Photo par Eco Photography.
Le Lubberland Creek Preserve de Nature Conservancy sur les rives de Great Bay à Newmarket, New Hampshire.
Photo par Eco Photography.

Avec ses panoramas à couper le souffle et ses habitats diversifiés de marais salés, de vasières, de rivages rocheux et de prairies de zostères, l'estuaire de la Grande Baie est une partie vitale du paysage de la région côtière du New Hampshire et du sud du Maine. S'étendant vers l'intérieur des terres depuis l'embouchure de la rivière Piscataqua - et y compris Little Bay, Great Bay et de nombreuses rivières et ruisseaux de marée - l'estuaire de 13,000 XNUMX acres est une ressource essentielle pour les poissons, les oiseaux et d'autres espèces sauvages. C'est aussi une belle destination pour la navigation de plaisance, la pêche et la randonnée et, pour beaucoup de ceux qui vivent ici, un lieu de contemplation,

L'histoire économique et culturelle de l'estuaire de la Grande Baie a eu autant d'impact sur la région que ses richesses naturelles. Ses eaux - autrefois parcourues par les célèbres barges Gundalow entraînées par le vent - alimentaient des scieries et des tanneries, et son foin salé était autrefois récolté pour la nourriture et la litière des animaux de la ferme. Alors que les rives de Great Bay et Little Bay restent en grande partie sous-développées (en grande partie en raison de l'effort réussi dans les années 1970 pour empêcher Aristote Onassis de construire une raffinerie massive là-bas), des parties de la rivière Piscataqua sont bordées de centrales électriques, de terminaux pétroliers , et autres sites industriels.

Plus de 400,000 52 personnes vivent maintenant dans les XNUMX villes et villages du bassin versant, et à mesure que la population a augmenté et que la région se développe, les pressions sur cette ressource remarquable se sont intensifiées. Aujourd'hui, Great Bay est en péril, son avenir est incertain. La pollution pousse ses eaux vers un point de basculement, dégradant sa santé et ses habitats. Mais l'insistance et la persistance de la Grande Baie-Piscataqua Waterkeeper ont sensibilisé la population locale aux problèmes de la baie et ont suscité des actions pour les résoudre - offrant de l'espoir pour ce petit mais puissant estuaire.

Pendant des siècles, Great Bay a été le plus source abondante d'huîtres, jusqu'à ce que, en 1993, sa population d'huîtres a été pratiquement anéantie presque du jour au lendemain par deux parasites. Un millier d'acres d'huîtres a été réduit à seulement 50, et s'il fallait autrefois deux à trois jours à la population d'huîtres pour filtrer tout le volume d'eau de la baie, il fallait maintenant un an et demi à la population restante. Bien que plusieurs groupes locaux dévoués aient entrepris des efforts pour ramener les huîtres, la présence continue de parasites, associée au fait que les lits historiques sont recouverts de sédiments, rend improbable le rétablissement complet de la population.

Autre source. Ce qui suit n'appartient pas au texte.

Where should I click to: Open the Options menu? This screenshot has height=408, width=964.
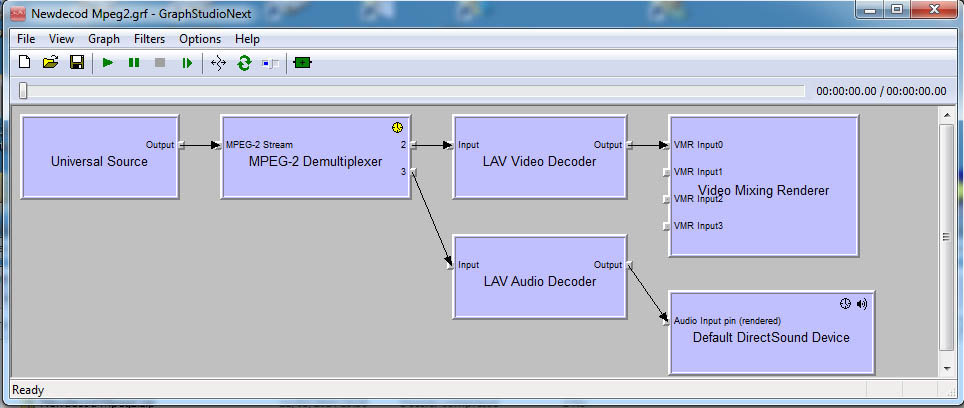point(200,39)
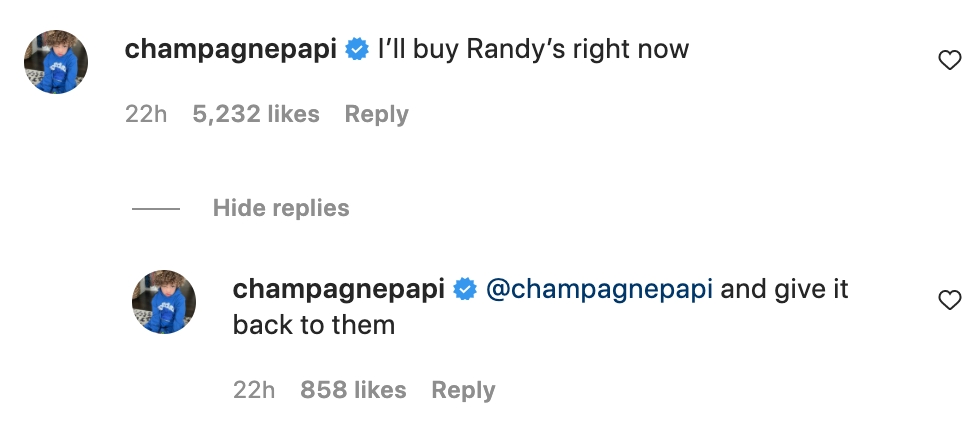This screenshot has width=976, height=444.
Task: Open the 22h timestamp of the top comment
Action: click(146, 114)
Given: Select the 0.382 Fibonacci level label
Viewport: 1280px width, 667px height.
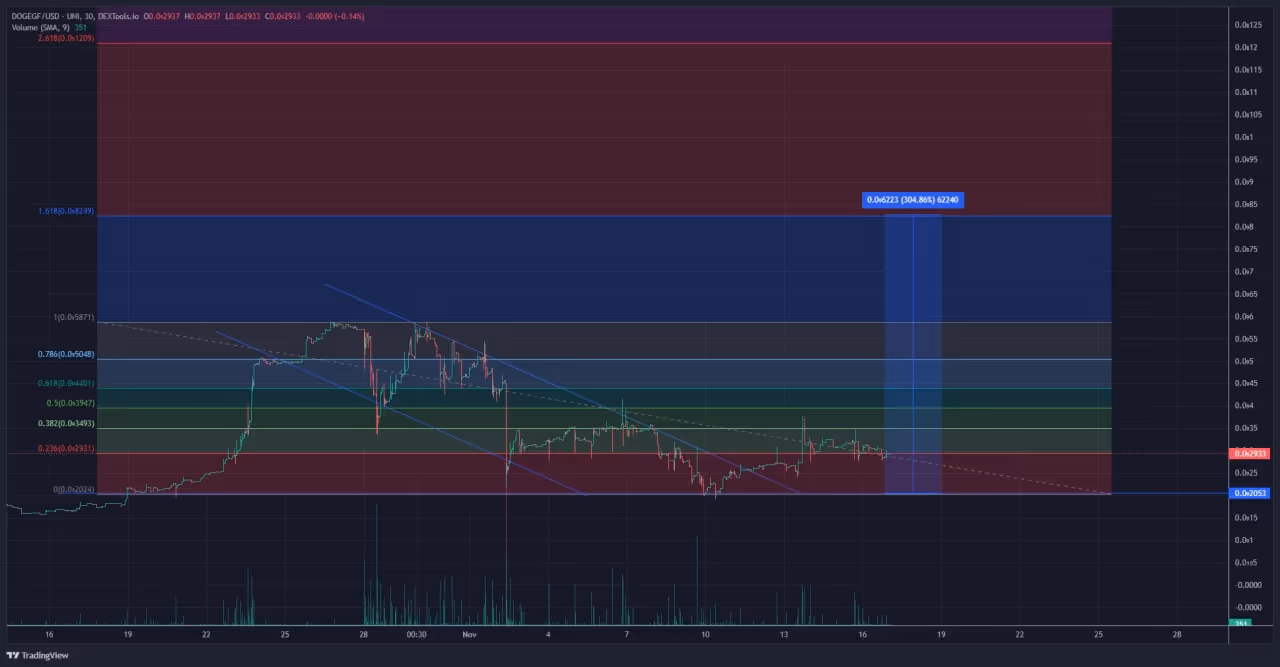Looking at the screenshot, I should point(67,424).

Ensuite, la zostère, la pierre angulaire de l'écosystème de l'estuaire, a commencé à décliner, comme elle l'a fait dans les estuaires du monde entier au cours des deux dernières décennies. En bonne santé, ce La plante sub-marée pousse dans les prairies épaisses, fournissant un habitat essentiel aux poissons et aux crustacés, produisant de l'oxygène, ancrant les sédiments, améliorant la qualité de l'eau et séquestrant le carbone encore plus efficacement que les arbres de nos forêts.

À Great Bay, selon le Dr Fred Short, expert en herbiers de renommée mondiale et professeur au Jackson Estuarine Laboratory de l'Université du New Hampshire, 2,900 acres de zostères en assez bonne santé à Great Bay ont diminué au cours des deux dernières décennies à 1,500 acres. Cette baisse spectaculaire semble s'être stabilisée au cours des trois dernières années, mais la superficie n'est pas toute l'histoire. La zostère a également perdu de la biomasse et ce qui a été éclairci a été remplacé par des macroalgues, comme la «laitue de mer», qui ne fournissent pas le même habitat important et d'autres avantages à l'écosystème local. En utilisant 1996 comme base de référence, le Dr Short estime que près des quatre cinquièmes de la biomasse de zostère de Great Bay qui forme son habitat naturel ont été réduits de 1,630 348 tonnes métriques à XNUMX.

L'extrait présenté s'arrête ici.